Montana Rose Photography
I am not really posting these pictures to show off my mad photography skills, which seemed to be a little lack luster over the weekend. I am posting this particular set of photos, because they symbolize the end of a chapter. That might actually be giving them too much credit. Still, they are from a chapter that officially ended last week and as I’ve been attempting to close some other chapters that are long over due on the closing level…today they symbolize the end of a chapter….hopefully, many chapters.
These photos are from the photo shoot that I did a few weeks ago. Most of my followers know what kind of experience that ended up being. I’m not bitter about it. It ended up being a lesson in things that I had long tried to ignore and a lesson in things that I hadn’t given much thought to. I always try to be the utmost accommodating and continuously giving people the benefit of the doubt. Unfortunately, that is often misplaced and ends up scuffing my boots. Not to mention that some things just should not be that difficult.
These will be the only photos from that shoot that I post. Not that the others were terrible, but that it is a chapter that is closed and I’m better off for it. Some people just do not like realizing that they are not going to be able to play games to get what they want. Terms were set and the end result was her going with another photographer for future endeavors. I’m good with that.
Taking a stand and learning how passionate I was about my photography….it sparked something that inspired me to start working on other chapters of my life that had been open for way, way too long. First loves die-hard and that is all that I will say about that.

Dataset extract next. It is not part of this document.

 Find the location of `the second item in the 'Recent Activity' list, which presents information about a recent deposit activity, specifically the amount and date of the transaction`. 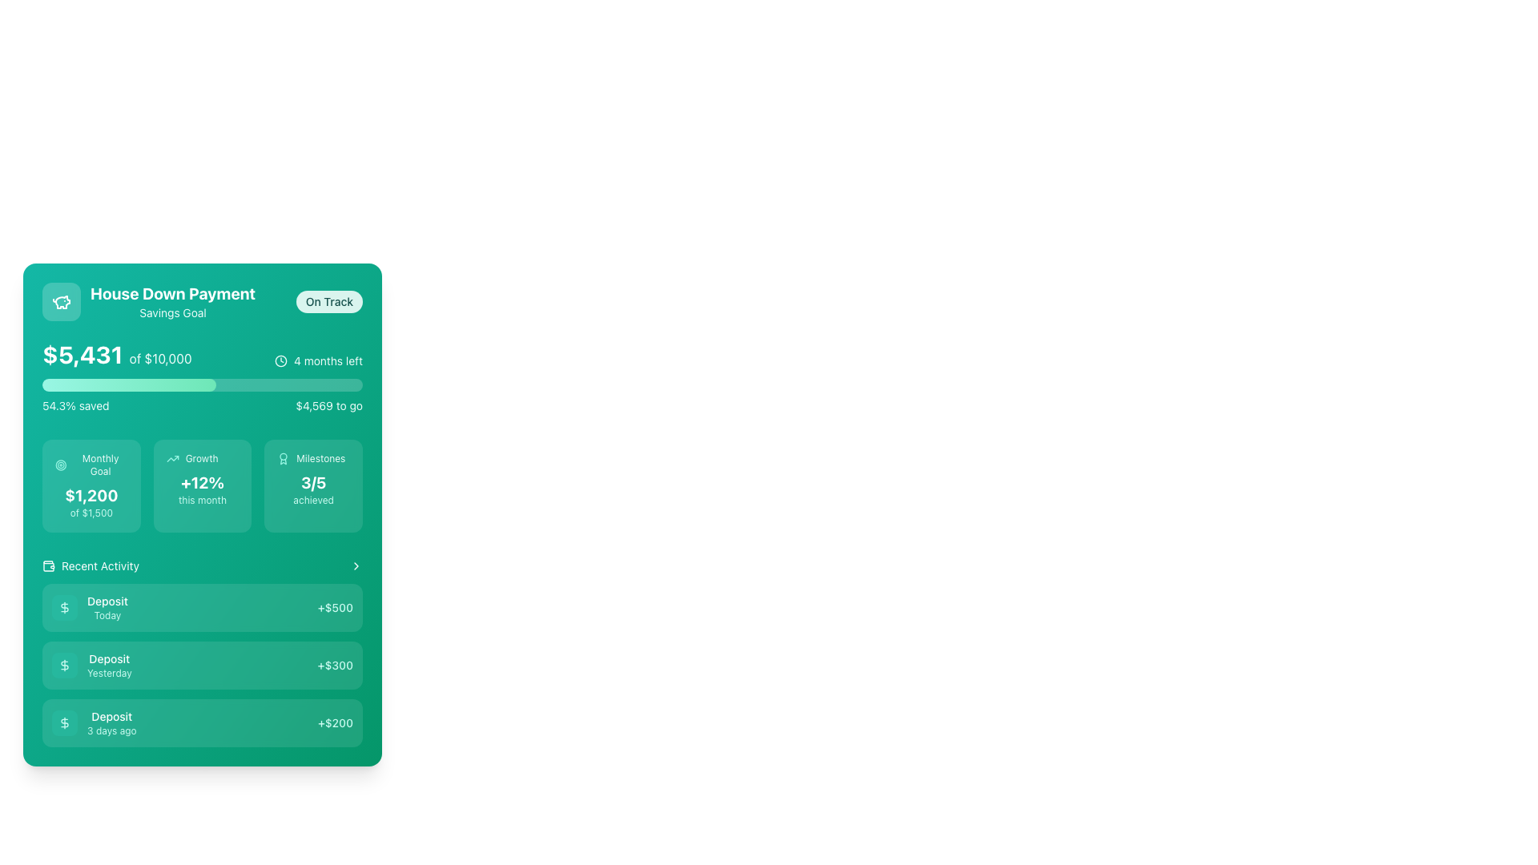

the second item in the 'Recent Activity' list, which presents information about a recent deposit activity, specifically the amount and date of the transaction is located at coordinates (202, 652).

So, I forgot where I was going with all that. Train of thought has derailed. It has been a stressful morning already as I should actually be working at my “actually pays the bills job”, but cannot due to system issues and waiting on IT to get back to me. Another chapter of my life that is way past its prime. Anyway, I don’t know what tomorrow brings. I guess we never truly do on the deeper sense of things. I mean we know the set in stone parts of our days. The getting up, going to work, clocking out, coming home, and doing whatever we need to do then. We just do not know what little surprises the day has in store for us. For the most part, I’m good with that.
Still, one thing I need to post on my fridge….closing chapters really is a good thing sometimes. It is also highly, highly recommended on occasion. We cannot start a new chapter if we haven’t finished the last. I am pretty sure that everyone knows that, but sometimes I’m a little slower than the rest. I like things on my terms and I’m as stubborn as an old bull sitting out in pasture when it comes to change sometimes. I come to graze when I want to.